On the agricultural front, Danforth Plant Science Center senior research scientist Nadia Shakoor recently received a $1.4 million grant to develop FieldDock, an integrated smart farm system that can collect and analyze real-time data from the field, allowing farmers to produce high-yield energy-efficient crops. Danforth Center associate member Dilip Shah, who’s helped develop solutions to fight fungal diseases in plants, is collaborating with ag-tech startup Plastomics to develop disease-resistant soybeans.
Already a key partner at the Danforth Center and 39 North, Bayer recently partnered with the T-REX innovation incubator downtown to build Geosaurus, a 15,000-square-foot space dedicated to geospatial intelligence startups.
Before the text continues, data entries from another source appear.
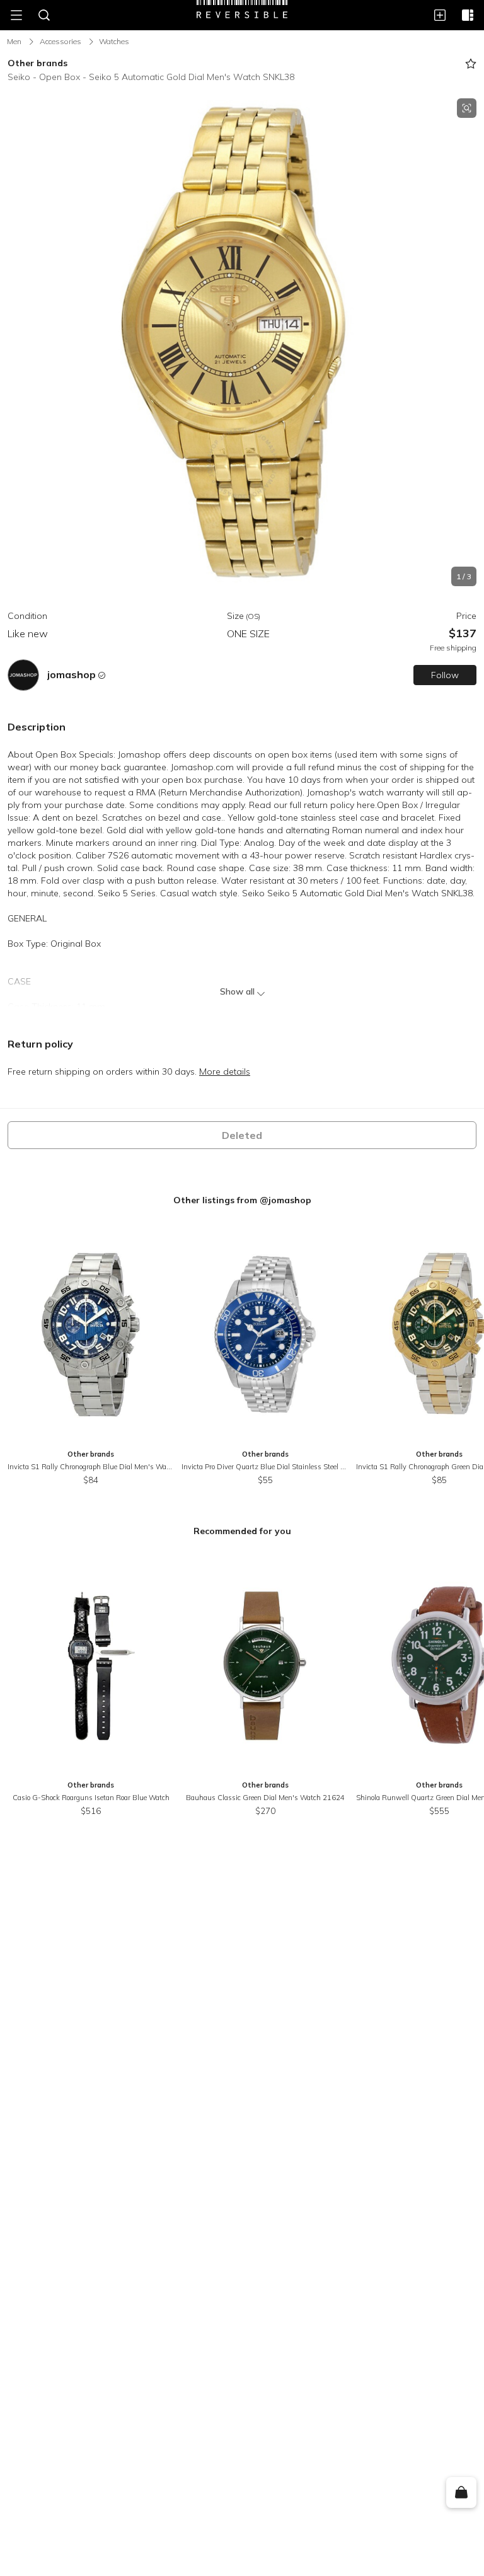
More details (224, 1071)
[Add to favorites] (470, 63)
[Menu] (16, 15)
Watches (114, 41)
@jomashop (285, 1200)
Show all (237, 991)
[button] (242, 342)
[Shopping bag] (461, 2493)
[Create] (440, 15)
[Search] (44, 15)
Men (14, 41)
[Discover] (467, 15)
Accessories (60, 41)
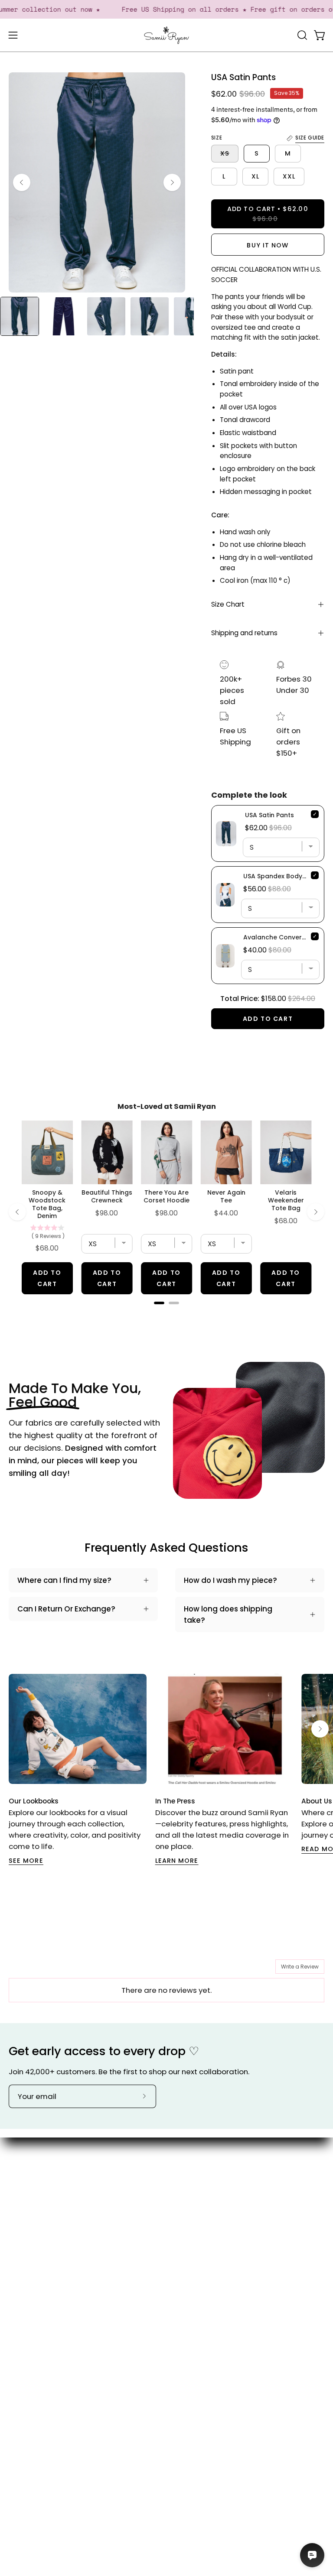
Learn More (177, 1861)
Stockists (191, 2230)
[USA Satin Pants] (19, 316)
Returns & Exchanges (46, 2350)
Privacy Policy (33, 2380)
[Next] (172, 182)
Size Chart (228, 604)
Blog (183, 2185)
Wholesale (194, 2245)
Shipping (24, 2320)
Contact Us (29, 2290)
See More (26, 1861)
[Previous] (21, 182)
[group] (166, 1770)
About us (191, 2170)
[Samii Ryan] (166, 35)
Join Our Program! (41, 2305)
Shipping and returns (244, 632)
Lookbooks (194, 2200)
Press (185, 2215)
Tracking (24, 2335)
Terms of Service (39, 2365)
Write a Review (300, 1966)
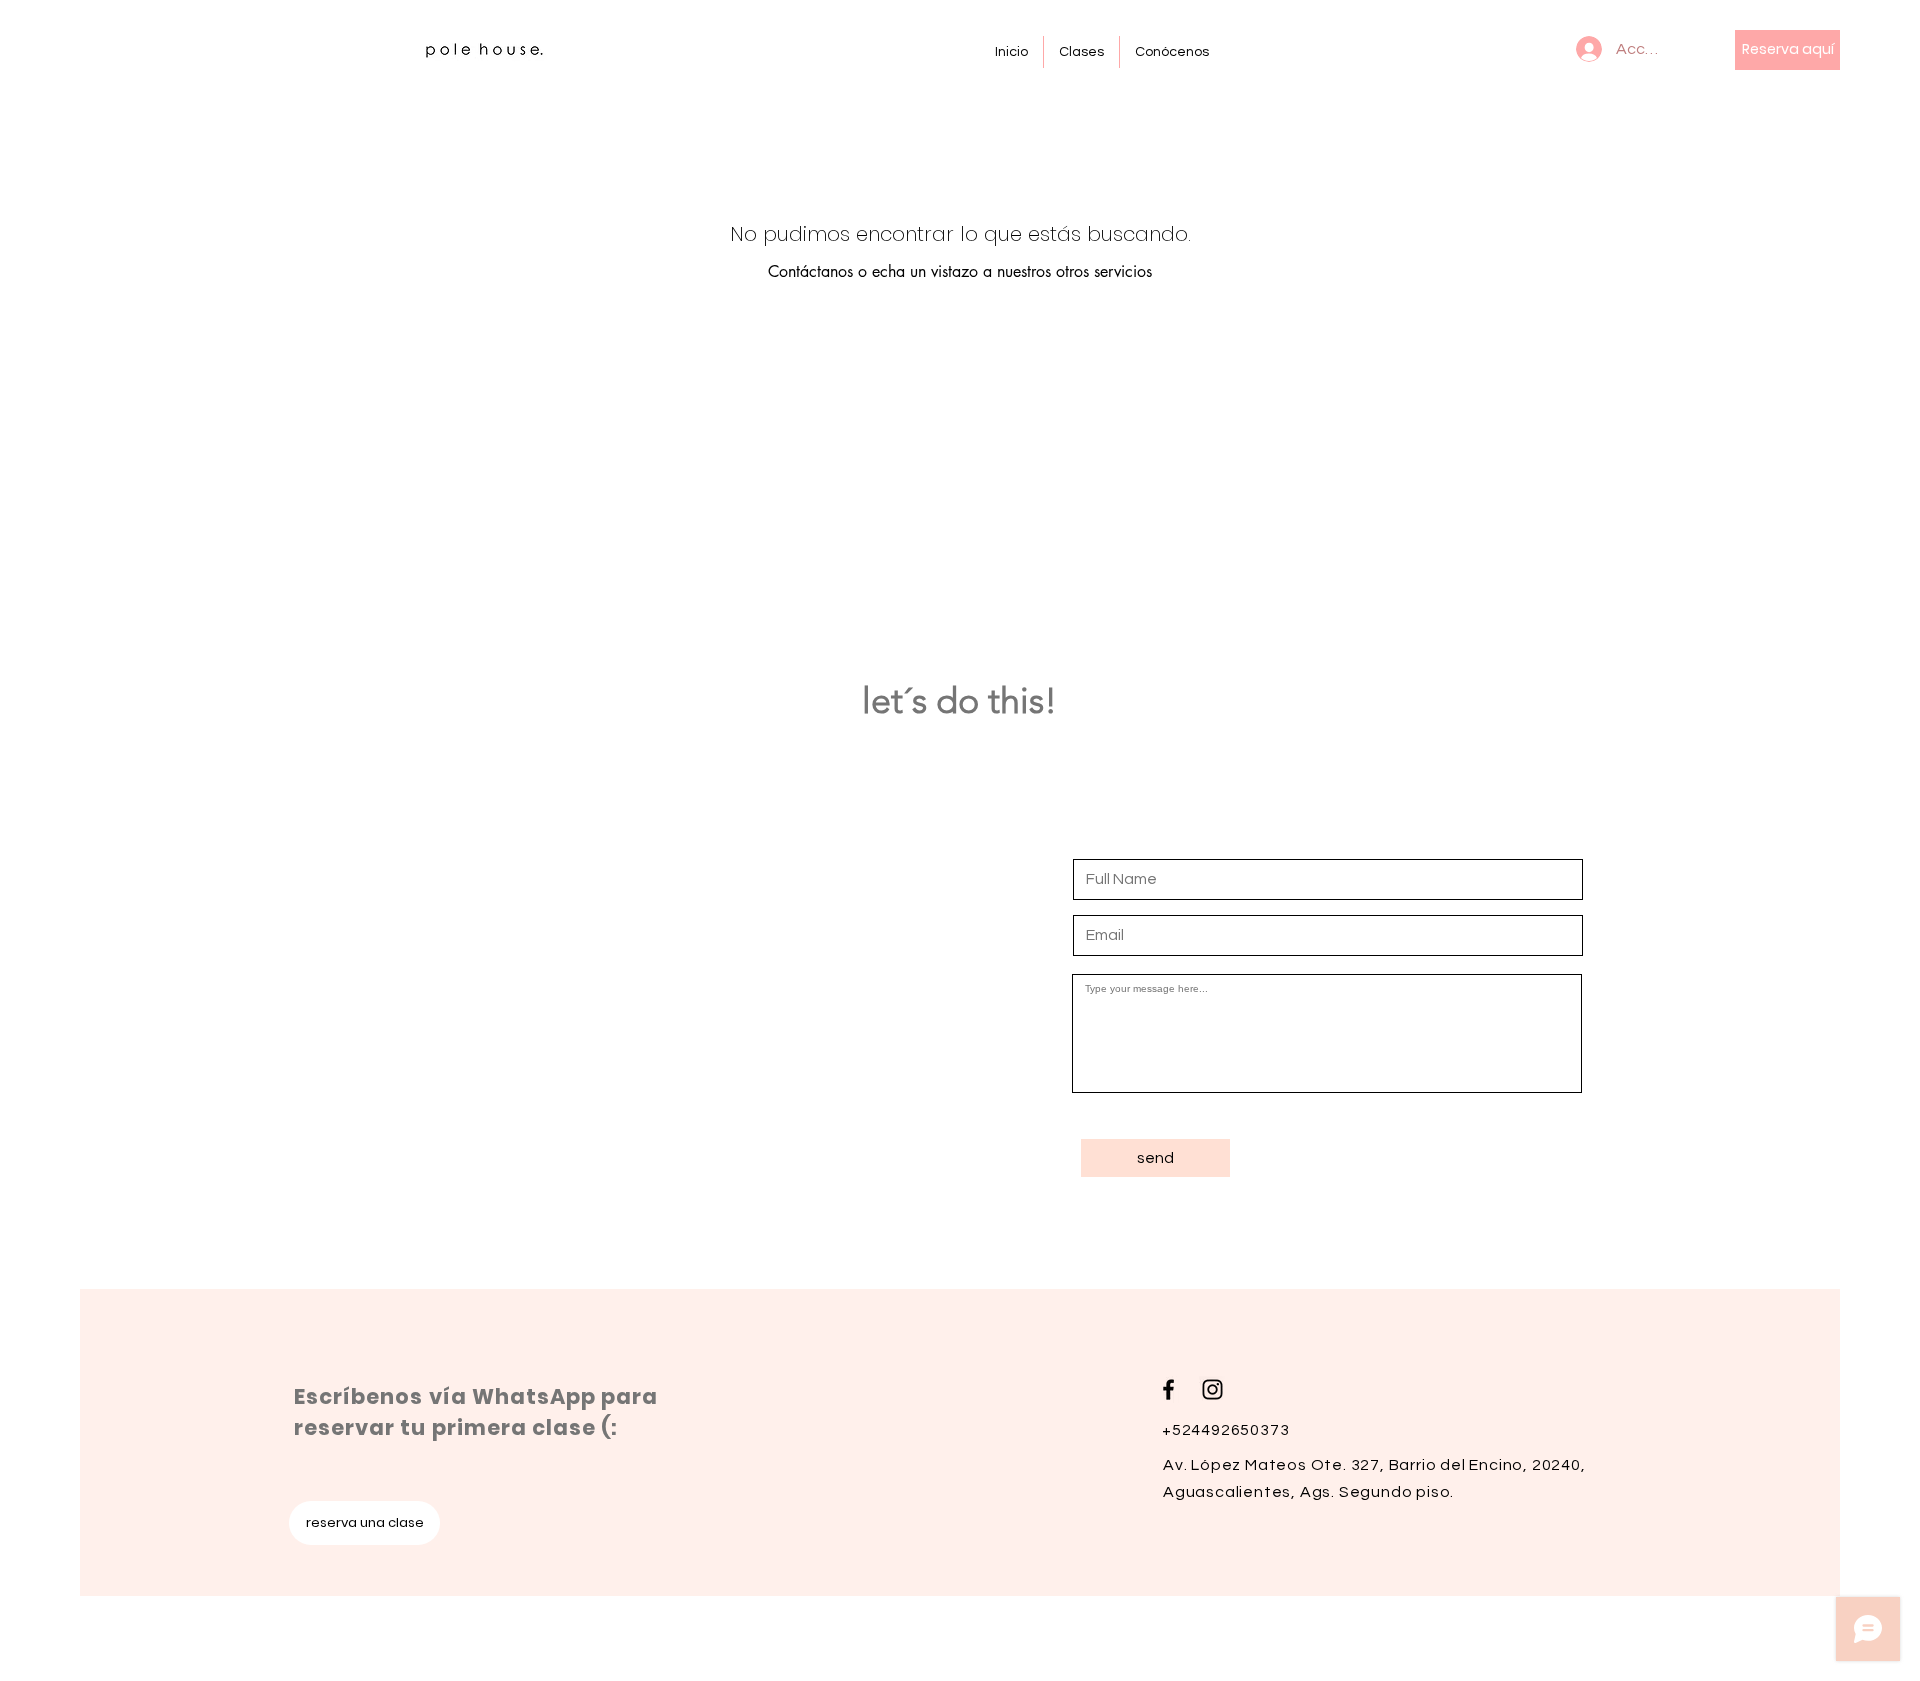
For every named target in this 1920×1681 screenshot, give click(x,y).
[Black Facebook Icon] (1168, 1389)
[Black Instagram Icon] (1212, 1389)
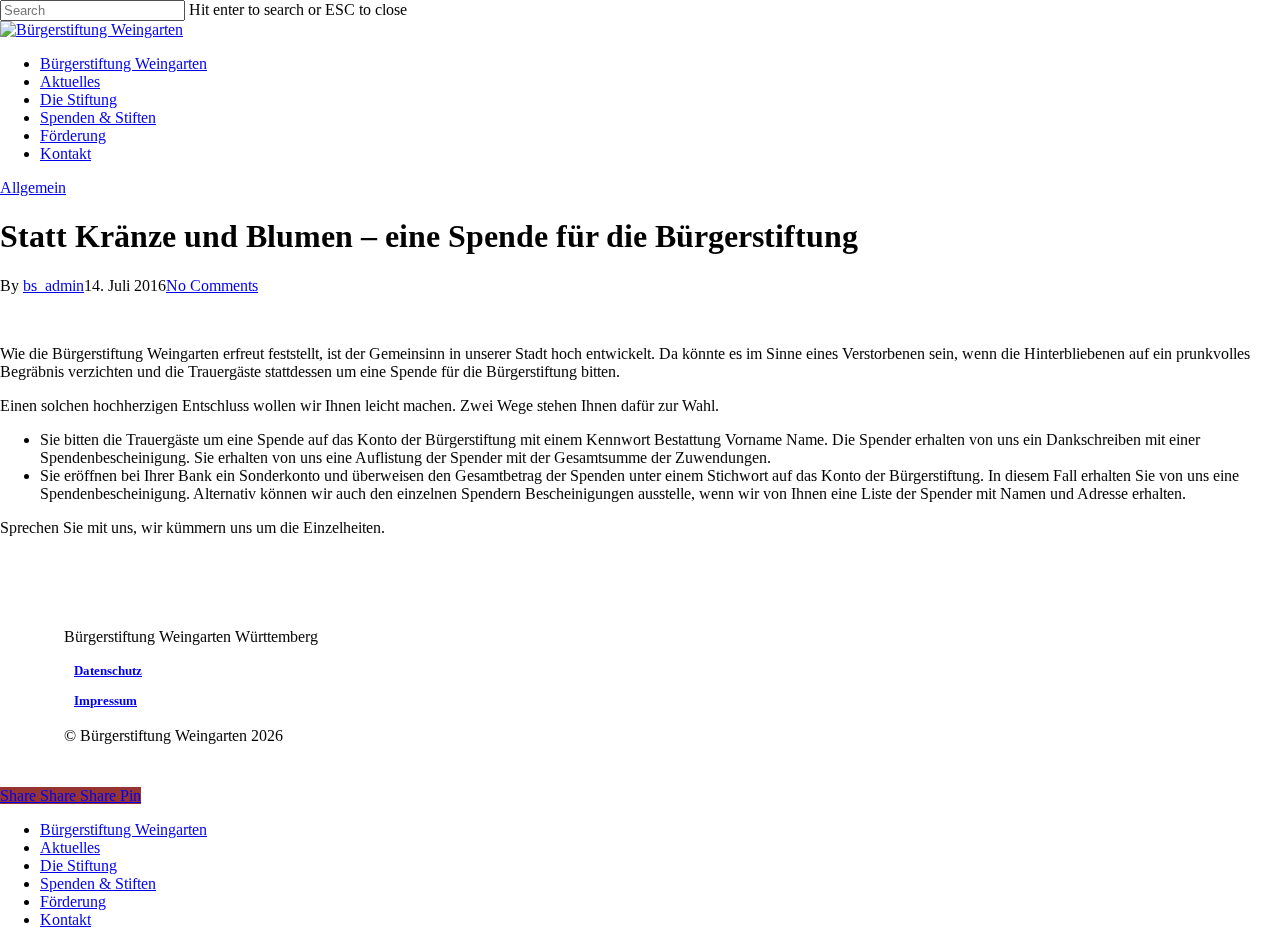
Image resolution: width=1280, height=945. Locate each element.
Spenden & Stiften (98, 883)
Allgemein (33, 187)
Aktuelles (70, 847)
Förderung (73, 901)
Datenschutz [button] (108, 671)
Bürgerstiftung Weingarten (123, 829)
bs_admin (53, 285)
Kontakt (65, 919)
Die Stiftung (78, 865)
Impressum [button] (105, 701)
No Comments (212, 285)
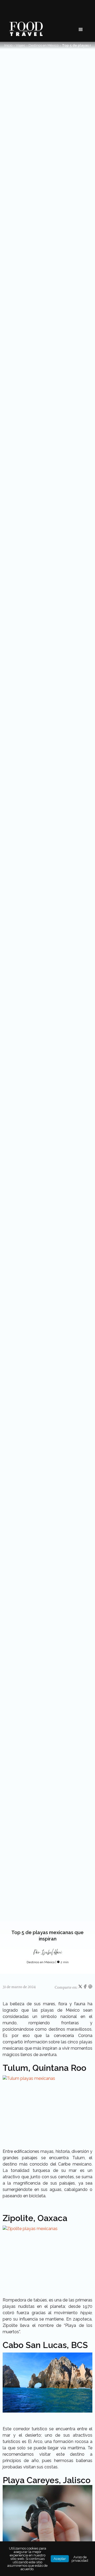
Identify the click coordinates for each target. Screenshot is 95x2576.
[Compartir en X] (80, 1987)
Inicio (8, 45)
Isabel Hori (51, 1952)
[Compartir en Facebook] (85, 1987)
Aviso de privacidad (80, 2559)
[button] (81, 30)
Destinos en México (43, 45)
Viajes (20, 45)
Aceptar (60, 2559)
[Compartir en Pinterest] (90, 1987)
With the completion of the National Geospatial-Intelligence Agency’s new $1.7 billion campus in north St. Louis, the region is positioned to become a leader in the field.
“NGA’s new campus will be built with spaces that will facilitate information-sharing and collaboration among NGA’s and St. Louis’ talented innovators,” says NGA director Vice Admiral Robert Sharp. “NGA has been proud to call St. Louis home for the past 70 years. I’m excited to see what NGA’s people and partners in the St. Louis region can accomplish together for the next 70.”